** start of RECORDED DATA **

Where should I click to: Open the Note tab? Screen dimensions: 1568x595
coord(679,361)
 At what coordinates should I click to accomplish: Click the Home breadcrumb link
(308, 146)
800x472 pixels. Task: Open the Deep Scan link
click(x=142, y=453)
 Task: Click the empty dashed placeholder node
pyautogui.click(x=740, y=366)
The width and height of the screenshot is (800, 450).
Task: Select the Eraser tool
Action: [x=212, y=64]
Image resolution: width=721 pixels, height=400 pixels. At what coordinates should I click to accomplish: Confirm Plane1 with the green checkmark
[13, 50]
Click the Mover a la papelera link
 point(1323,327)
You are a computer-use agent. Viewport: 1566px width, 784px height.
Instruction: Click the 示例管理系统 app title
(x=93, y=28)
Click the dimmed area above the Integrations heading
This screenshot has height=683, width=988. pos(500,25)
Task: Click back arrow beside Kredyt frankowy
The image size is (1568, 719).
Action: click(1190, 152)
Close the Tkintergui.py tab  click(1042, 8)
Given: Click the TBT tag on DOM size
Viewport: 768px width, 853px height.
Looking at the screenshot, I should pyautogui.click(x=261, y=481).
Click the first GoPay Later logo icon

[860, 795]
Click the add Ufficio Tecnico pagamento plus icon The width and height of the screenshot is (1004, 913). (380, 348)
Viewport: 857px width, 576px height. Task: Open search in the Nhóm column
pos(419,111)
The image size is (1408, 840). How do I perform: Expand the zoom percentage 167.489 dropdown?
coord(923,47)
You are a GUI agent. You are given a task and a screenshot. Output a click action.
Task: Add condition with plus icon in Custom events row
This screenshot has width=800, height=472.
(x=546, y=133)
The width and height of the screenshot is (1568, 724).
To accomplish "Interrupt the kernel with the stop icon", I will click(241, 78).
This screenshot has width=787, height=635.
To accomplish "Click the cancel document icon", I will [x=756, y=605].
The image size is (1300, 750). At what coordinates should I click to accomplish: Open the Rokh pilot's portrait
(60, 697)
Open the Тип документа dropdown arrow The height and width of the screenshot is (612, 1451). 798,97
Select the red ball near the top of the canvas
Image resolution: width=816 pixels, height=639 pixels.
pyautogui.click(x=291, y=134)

** end of RECORDED DATA **

* [EXERCISE DETAILS]:
Please copy the lines above word for word.

* [SOLUTION FOR THIS PROBLEM]:
Where should I click to: Open the Note tab? Screen dimensions: 1568x595
coord(679,361)
 At what coordinates should I click to accomplish: Click the Home breadcrumb link
(308, 146)
800x472 pixels. Task: Open the Deep Scan link
click(x=142, y=453)
 Task: Click the empty dashed placeholder node
pyautogui.click(x=740, y=366)
The width and height of the screenshot is (800, 450).
Task: Select the Eraser tool
Action: [x=212, y=64]
Image resolution: width=721 pixels, height=400 pixels. At what coordinates should I click to accomplish: Confirm Plane1 with the green checkmark
[13, 50]
Click the Mover a la papelera link
 point(1323,327)
You are a computer-use agent. Viewport: 1566px width, 784px height.
Instruction: Click the 示例管理系统 app title
(x=93, y=28)
Click the dimmed area above the Integrations heading
This screenshot has height=683, width=988. pos(500,25)
Task: Click back arrow beside Kredyt frankowy
The image size is (1568, 719).
Action: click(1190, 152)
Close the Tkintergui.py tab  click(1042, 8)
Given: Click the TBT tag on DOM size
Viewport: 768px width, 853px height.
Looking at the screenshot, I should pyautogui.click(x=261, y=481).
Click the first GoPay Later logo icon

[860, 795]
Click the add Ufficio Tecnico pagamento plus icon The width and height of the screenshot is (1004, 913). (380, 348)
Viewport: 857px width, 576px height. Task: Open search in the Nhóm column
pos(419,111)
The image size is (1408, 840). How do I perform: Expand the zoom percentage 167.489 dropdown?
coord(923,47)
You are a GUI agent. You are given a task and a screenshot. Output a click action.
Task: Add condition with plus icon in Custom events row
This screenshot has width=800, height=472.
(x=546, y=133)
The width and height of the screenshot is (1568, 724).
To accomplish "Interrupt the kernel with the stop icon", I will click(241, 78).
This screenshot has width=787, height=635.
To accomplish "Click the cancel document icon", I will [x=756, y=605].
The image size is (1300, 750). At what coordinates should I click to accomplish: Open the Rokh pilot's portrait
(60, 697)
Open the Тип документа dropdown arrow The height and width of the screenshot is (612, 1451). 798,97
Select the red ball near the top of the canvas
Image resolution: width=816 pixels, height=639 pixels.
pyautogui.click(x=291, y=134)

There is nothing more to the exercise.